• Dataset entries
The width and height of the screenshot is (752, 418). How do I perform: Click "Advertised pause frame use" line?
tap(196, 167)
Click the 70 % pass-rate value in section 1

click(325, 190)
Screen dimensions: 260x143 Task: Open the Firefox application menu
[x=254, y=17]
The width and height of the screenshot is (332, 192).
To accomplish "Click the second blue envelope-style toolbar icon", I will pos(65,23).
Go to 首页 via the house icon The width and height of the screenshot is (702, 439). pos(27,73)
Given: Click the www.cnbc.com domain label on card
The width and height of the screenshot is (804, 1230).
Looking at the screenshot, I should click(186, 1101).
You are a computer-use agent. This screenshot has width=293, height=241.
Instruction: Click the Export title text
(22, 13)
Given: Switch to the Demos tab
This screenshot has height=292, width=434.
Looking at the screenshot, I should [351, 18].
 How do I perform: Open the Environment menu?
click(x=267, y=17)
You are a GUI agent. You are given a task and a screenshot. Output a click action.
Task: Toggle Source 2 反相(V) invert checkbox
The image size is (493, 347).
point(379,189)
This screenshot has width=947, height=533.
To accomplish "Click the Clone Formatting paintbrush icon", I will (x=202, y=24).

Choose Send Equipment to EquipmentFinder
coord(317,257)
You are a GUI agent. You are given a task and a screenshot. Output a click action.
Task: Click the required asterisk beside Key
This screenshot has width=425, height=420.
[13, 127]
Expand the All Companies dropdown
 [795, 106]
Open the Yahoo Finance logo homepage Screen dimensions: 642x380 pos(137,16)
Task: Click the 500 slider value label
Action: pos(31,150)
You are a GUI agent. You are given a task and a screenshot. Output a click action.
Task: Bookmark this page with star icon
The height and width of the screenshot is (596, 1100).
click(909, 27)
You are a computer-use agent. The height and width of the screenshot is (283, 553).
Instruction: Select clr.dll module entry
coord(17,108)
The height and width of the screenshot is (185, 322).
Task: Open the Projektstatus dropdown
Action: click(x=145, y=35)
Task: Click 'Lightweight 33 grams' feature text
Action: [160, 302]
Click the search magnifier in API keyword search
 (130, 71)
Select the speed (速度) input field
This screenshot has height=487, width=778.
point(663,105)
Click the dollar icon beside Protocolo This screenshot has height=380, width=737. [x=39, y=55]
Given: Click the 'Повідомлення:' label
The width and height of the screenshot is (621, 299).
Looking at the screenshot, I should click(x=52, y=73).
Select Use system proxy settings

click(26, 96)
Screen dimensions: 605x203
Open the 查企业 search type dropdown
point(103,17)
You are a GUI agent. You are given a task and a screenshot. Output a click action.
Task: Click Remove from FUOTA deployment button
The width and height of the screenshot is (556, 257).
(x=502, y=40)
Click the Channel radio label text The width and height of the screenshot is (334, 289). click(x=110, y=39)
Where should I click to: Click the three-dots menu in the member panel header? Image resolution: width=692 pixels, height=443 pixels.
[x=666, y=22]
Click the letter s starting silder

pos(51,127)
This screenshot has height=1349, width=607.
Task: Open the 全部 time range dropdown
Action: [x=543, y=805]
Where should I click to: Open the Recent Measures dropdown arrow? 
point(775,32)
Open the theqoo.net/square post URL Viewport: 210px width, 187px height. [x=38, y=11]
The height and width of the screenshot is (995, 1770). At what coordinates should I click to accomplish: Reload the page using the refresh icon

• Task goal
With the line holding "The height and width of the screenshot is (596, 1100)." as the first and the line holding "You are a computer-use agent. The" as the last, set down that range of the entries above exactly, and nothing else.

• Exercise answer
The height and width of the screenshot is (596, 1100).
click(909, 27)
You are a computer-use agent. The height and width of the screenshot is (283, 553).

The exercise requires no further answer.